File /anaconda/envs/azureml_py38/lib/python3.8/site-packages/utilsforecast/processing.py:657, in process_df(df, id_col, time_col, target_col) 635 """Extract components from dataframe 636 637 Parameters (...) 654 If the data is already sorted this is None. 655 """ 656 # validations --> 657 validate_format(df, id_col, time_col, target_col) 659 # ids 660 id_counts = counts_by_id(df, id_col)
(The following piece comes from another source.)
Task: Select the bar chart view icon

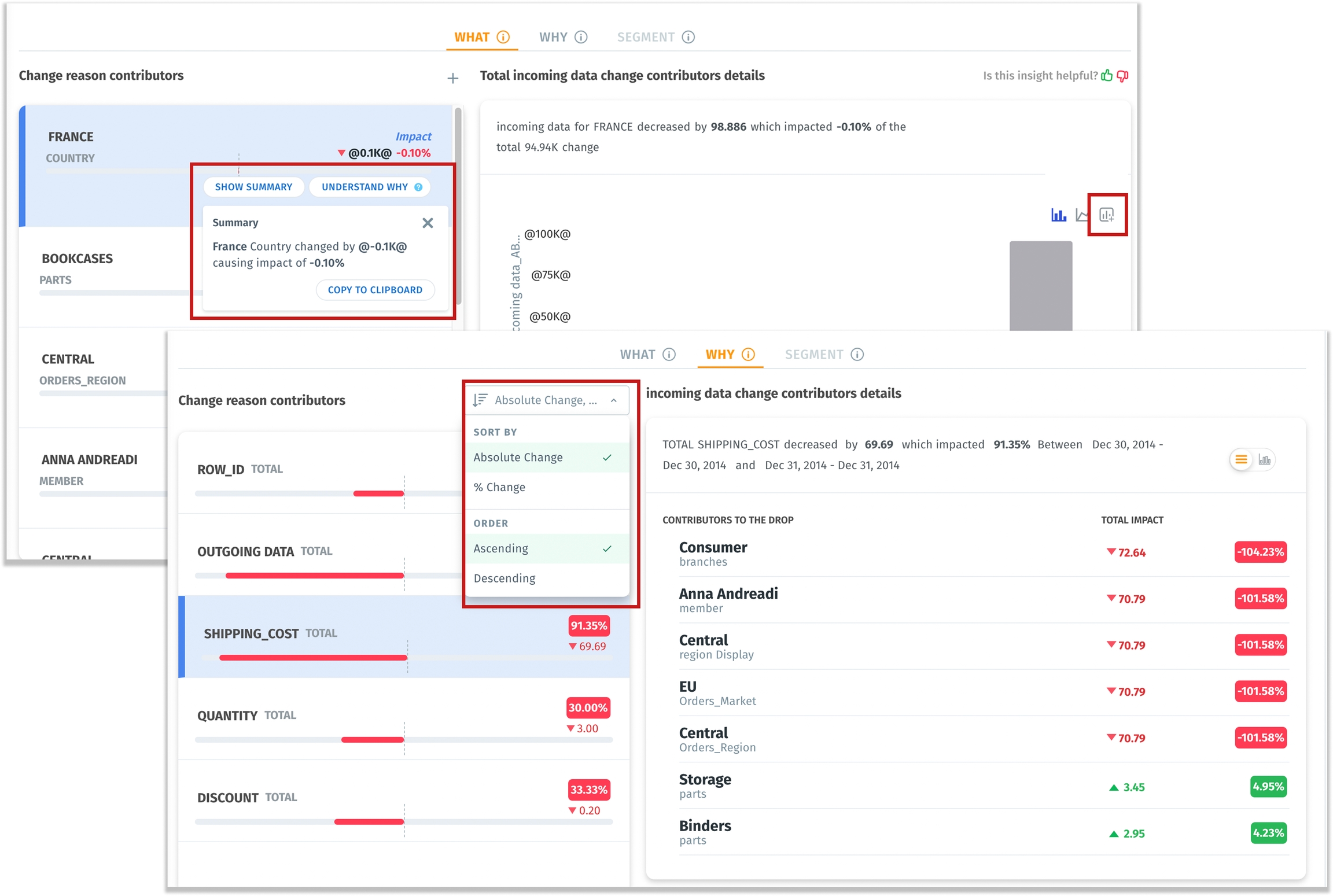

File /anaconda/envs/azureml_py38/lib/python3.8/site-packages/utilsforecast/validation.py:130, in validate_format(df, id_col, time_col, target_col) 128 is_numeric = target.is_numeric() 129 if not is_numeric: --> 130 raise ValueError( 131 f"The target column ('{target_col}') should have a numeric data type, got '{target.dtype}')" 132 )

ValueError: The target column ('static_0') should have a numeric data type, got 'category')

jmoralez commented 2 months ago

Can you try upgrading utilsforecast? pip install --upgrade utilsforecast

sm-ak-r33 commented 2 months ago

Tried that. Still having the same issue.

sm-ak-r33 commented 2 months ago

Just updated Statsforecast and the chunk you provided works, but having the same issue with my dataset. I have no idea why the shape error is being shown where my input and output correspond to the correct shapes and it works fine with pmdarima.

sm-ak-r33 commented 2 months ago

Anyways solved it by predicting the exogenous features for test set.